PANAMA CITY, Panama – Panama's president will ask voters to approve a multibillion-dollar plan for expanding the Panama Canal to accommodate huge modern cargo ships in what would be the waterway's biggest modifications since it opened in 1914.
President Martin Torrijos planned to outline the project Monday, giving details on adding a third series of wider locks, expanding the canal basin fed by the Chagres River and building a system to recycle some of the water that now is allowed to flow out to sea.
Voters will have the final say in a referendum later this year.
The government has not yet put a price tag on the proposal, but independent analysts estimate it would cost $5 billion to $8 billion for work expected to take at least six years.
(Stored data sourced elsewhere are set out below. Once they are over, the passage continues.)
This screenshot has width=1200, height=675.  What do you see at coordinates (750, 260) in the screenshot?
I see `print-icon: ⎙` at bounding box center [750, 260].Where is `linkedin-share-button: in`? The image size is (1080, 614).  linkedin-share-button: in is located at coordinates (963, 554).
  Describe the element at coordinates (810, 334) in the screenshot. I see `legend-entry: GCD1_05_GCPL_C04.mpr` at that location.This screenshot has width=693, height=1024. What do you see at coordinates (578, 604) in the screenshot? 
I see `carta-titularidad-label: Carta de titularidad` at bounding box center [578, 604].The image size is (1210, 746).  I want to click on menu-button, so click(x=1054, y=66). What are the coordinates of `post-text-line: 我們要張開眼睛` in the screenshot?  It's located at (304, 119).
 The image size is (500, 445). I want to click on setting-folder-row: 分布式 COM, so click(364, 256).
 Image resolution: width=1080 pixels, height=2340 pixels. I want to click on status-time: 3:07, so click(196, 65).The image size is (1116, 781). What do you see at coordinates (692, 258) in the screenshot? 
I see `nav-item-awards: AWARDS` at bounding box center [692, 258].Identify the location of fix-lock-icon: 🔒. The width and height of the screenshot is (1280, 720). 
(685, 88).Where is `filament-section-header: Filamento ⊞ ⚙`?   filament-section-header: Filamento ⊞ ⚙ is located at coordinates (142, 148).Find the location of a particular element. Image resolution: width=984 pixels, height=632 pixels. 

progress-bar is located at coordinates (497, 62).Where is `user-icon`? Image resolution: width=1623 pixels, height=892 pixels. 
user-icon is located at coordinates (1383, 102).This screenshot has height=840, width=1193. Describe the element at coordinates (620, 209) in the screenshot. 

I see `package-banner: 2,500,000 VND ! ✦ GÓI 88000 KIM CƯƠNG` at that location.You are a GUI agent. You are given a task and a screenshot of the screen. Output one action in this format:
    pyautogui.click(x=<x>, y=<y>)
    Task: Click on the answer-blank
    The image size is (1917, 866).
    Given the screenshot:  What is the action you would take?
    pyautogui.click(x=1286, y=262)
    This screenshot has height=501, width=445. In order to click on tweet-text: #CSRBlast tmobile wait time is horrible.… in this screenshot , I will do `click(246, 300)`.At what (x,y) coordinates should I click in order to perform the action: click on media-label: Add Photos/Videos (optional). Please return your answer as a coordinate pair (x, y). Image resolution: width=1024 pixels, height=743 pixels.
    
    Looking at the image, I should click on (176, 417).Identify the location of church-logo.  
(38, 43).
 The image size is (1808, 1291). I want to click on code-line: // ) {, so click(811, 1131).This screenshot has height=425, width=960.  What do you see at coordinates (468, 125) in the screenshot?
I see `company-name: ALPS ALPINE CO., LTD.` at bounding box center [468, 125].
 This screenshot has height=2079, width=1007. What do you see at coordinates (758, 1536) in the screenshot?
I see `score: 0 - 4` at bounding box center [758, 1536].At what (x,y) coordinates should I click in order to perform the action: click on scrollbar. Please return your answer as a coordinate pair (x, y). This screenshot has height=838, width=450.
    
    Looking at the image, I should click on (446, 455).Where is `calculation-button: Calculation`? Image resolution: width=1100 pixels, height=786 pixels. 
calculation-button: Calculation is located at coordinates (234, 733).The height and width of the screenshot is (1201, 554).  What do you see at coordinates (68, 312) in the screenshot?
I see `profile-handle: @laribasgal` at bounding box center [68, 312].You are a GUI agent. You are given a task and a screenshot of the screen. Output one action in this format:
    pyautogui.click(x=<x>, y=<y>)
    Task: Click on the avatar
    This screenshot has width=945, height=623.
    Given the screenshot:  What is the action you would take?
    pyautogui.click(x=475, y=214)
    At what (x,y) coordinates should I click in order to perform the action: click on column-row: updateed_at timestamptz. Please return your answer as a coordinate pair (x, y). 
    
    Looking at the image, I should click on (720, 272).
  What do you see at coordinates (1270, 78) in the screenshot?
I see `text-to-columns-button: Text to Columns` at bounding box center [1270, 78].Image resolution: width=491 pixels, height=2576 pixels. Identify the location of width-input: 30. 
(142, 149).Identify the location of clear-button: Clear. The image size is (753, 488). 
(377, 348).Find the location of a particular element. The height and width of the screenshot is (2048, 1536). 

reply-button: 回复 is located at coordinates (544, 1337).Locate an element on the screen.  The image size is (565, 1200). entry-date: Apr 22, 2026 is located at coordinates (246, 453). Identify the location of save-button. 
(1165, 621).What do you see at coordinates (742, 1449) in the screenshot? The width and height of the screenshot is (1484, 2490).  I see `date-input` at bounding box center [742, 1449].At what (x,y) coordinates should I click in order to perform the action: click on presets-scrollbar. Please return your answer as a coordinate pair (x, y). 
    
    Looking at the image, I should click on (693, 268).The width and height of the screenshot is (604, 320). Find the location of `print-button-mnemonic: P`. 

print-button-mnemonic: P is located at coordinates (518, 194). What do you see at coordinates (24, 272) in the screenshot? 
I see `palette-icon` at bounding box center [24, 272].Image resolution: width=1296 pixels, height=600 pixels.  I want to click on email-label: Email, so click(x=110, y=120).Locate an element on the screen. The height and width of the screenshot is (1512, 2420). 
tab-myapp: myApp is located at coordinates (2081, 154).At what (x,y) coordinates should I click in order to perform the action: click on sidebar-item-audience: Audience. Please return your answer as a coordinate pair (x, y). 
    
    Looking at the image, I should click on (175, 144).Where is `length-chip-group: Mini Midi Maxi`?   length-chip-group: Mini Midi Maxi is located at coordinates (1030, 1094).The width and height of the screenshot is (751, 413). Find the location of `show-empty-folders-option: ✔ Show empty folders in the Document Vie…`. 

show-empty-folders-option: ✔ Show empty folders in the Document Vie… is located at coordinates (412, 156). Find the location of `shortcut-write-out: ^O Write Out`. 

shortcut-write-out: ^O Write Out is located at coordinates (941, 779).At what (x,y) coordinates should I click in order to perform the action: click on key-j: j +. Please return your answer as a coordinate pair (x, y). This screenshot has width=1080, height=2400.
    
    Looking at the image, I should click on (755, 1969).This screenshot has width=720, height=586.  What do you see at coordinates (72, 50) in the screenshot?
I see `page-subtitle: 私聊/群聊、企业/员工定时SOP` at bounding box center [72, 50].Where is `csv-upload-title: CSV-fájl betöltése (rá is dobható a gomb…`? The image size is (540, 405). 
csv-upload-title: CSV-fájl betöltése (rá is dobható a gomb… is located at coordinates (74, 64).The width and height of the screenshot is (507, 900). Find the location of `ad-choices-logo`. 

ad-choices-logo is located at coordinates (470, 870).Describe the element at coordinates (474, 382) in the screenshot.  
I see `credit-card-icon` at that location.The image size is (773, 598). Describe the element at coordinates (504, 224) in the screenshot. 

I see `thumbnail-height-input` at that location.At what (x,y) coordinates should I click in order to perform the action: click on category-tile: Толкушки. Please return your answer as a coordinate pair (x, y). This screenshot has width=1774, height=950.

That would be a significant undertaking for a government with an annual budget of $6.5 billion.
The project is fueled by the government fears the canal's business will erode because it cannot handle today's mammoth commercial ships, which carry twice as many cargo containers as those that fit in the waterway's locks.
Built by U.S. engineers a century ago, the canal uses a series of parallel locks 108-feet-wide to move ships from the Atlantic to the Pacific on a 50-mile route that rises to 105 feet above sea level at its highest.
In 2005, 13,000 ships passed through, paying $1.2 billion to Panama in canal fees and for maintenance and other services. The canal, which the United States returned to Panamanian control on Dec. 31, 1999, handles about 5 percent of international trade each year.
The United States remains the number No. 1 user of the route, followed by the South American countries as a group and China.
The idea of widening the canal is popular among Panama's 2.8 million people, with polls saying about 55 percent favor expansion, 19 percent oppose it and the rest are undecided.
Critics say the project will be too expensive and is risky because of uncertainties about the growth of maritime trade and the world's economy.
Fernando Manfredo, a former administrator of the canal, argues there are better ways for Panama to bolster its role in shipping.
"Our most important natural resource is not the canal, but our geographic position," Manfredo told The Associated Press.
Manfredo is the leader of a group that promotes building a $600 million megaport at the Pacific end of the waterway where the big ships would transfer loads to smaller vessels that would carry them through the canal and on to ports on the Atlantic.
The group says there are only about 300 ships too large for the canal and their trade routes are primarily in the Pacific, where the six largest megaports are located.
"The canal will remain the best alternative regardless of the size of the ships," Manfredo said.
Supporters of the plan disagree.
Roberto Eisenmann, a banker and political analyst, said the canal's capacity is reaching its limit and expansion would help ease the strain.
He added that private banks had indicated a willingness to finance the project.